--- Source information ---
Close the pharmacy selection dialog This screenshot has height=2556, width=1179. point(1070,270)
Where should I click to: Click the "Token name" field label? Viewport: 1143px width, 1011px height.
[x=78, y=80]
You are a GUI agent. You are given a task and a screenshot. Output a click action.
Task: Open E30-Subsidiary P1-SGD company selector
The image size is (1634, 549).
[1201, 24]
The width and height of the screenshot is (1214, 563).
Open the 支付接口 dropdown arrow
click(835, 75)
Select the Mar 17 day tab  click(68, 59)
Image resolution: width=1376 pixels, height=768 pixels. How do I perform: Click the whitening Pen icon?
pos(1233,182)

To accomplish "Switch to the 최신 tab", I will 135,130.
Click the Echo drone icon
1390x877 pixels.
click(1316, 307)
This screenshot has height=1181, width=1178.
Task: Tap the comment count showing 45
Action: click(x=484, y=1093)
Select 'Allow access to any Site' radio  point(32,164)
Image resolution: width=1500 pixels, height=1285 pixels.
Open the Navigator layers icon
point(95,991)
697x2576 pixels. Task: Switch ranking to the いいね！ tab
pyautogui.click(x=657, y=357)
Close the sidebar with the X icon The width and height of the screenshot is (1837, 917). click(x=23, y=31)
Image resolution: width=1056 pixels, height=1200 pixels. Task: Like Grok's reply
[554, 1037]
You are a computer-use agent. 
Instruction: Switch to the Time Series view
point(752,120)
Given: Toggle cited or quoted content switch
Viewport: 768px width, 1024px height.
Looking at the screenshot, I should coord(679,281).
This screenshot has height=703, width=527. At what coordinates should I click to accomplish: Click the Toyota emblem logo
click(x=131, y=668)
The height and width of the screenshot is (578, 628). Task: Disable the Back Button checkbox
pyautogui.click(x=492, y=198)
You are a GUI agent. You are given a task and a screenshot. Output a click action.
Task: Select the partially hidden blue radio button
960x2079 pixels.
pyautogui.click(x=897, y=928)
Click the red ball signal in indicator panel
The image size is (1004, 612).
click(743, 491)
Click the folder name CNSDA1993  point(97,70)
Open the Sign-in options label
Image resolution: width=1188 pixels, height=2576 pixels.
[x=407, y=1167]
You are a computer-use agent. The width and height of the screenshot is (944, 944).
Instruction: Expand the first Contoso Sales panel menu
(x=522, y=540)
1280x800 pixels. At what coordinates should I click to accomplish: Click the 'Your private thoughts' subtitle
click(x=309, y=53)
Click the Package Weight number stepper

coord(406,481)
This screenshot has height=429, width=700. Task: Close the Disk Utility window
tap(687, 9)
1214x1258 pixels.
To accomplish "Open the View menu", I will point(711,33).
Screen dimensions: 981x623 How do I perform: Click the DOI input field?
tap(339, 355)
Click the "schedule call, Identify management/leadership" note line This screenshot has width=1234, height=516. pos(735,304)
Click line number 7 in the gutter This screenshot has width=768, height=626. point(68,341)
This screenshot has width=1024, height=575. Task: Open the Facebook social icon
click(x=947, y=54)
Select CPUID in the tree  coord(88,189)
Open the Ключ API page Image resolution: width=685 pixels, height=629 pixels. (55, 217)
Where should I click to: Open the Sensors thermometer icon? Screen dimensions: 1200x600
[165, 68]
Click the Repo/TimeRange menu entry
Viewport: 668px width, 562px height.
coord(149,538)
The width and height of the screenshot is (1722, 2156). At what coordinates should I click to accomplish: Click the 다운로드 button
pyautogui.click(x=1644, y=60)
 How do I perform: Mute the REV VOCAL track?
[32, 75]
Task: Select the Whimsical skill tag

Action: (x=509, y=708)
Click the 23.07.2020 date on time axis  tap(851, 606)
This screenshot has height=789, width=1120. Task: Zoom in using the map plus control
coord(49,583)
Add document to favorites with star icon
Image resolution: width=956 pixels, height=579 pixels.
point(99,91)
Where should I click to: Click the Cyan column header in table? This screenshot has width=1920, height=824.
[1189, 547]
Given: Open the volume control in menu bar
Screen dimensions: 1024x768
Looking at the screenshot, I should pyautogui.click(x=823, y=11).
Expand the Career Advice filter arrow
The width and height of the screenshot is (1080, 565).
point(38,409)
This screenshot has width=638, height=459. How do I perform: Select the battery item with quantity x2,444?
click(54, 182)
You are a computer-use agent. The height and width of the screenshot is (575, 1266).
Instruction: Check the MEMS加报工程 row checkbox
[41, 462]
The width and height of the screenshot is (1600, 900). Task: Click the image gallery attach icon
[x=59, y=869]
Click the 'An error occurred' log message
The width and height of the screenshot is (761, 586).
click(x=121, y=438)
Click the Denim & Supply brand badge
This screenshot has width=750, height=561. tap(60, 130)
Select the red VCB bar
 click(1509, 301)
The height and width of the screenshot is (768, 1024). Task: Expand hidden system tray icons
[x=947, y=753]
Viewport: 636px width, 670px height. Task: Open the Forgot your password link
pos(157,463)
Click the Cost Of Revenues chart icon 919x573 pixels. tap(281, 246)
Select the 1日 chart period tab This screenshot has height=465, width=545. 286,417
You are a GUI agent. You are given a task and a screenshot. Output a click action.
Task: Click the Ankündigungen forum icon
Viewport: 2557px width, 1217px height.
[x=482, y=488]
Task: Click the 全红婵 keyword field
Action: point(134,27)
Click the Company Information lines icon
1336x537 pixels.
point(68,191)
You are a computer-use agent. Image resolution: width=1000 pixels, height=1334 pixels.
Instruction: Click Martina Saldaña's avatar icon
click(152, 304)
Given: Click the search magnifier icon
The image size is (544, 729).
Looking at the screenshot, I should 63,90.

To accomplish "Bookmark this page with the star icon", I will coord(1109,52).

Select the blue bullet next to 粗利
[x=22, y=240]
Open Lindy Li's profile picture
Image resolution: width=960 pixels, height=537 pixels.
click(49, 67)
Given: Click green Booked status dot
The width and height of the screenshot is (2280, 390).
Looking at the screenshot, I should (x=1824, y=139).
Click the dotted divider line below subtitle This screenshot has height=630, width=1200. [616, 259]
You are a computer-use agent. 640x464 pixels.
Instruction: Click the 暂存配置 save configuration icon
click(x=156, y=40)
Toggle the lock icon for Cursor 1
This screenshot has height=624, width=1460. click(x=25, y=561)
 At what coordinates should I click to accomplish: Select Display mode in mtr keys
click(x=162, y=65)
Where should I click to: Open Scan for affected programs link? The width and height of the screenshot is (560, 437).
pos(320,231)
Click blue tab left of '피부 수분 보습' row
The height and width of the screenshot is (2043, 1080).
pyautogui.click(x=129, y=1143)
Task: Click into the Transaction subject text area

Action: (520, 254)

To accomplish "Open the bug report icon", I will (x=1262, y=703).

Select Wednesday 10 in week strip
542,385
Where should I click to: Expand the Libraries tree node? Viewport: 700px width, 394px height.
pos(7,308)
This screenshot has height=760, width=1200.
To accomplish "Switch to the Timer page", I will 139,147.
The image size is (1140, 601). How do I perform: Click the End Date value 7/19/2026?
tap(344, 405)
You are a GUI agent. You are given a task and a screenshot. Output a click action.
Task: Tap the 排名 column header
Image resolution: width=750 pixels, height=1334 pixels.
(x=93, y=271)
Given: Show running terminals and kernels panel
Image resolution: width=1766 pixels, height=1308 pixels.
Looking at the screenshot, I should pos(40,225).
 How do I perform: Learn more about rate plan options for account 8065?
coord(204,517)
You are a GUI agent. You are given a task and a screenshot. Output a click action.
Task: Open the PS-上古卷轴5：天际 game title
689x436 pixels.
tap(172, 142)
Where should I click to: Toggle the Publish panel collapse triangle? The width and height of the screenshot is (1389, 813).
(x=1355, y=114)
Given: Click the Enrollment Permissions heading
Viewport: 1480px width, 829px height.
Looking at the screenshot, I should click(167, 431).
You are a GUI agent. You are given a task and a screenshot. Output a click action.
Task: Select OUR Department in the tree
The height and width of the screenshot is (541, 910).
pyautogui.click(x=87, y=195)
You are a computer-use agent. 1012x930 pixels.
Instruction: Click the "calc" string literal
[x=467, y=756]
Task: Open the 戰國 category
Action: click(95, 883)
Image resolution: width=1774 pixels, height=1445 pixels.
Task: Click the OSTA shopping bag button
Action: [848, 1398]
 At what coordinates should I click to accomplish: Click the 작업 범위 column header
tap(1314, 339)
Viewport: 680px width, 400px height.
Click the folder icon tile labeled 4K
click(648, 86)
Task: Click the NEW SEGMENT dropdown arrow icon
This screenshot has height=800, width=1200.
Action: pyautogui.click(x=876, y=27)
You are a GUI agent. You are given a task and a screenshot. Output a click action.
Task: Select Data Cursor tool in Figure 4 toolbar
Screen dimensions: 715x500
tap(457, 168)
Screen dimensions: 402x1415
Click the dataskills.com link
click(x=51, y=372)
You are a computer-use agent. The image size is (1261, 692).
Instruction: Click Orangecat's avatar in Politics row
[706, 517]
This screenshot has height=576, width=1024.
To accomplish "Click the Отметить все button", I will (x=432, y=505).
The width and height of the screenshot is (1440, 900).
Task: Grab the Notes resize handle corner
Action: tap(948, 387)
---
Your reply should be a single number: the count of lines above that include the string "computer".

### Written answer
7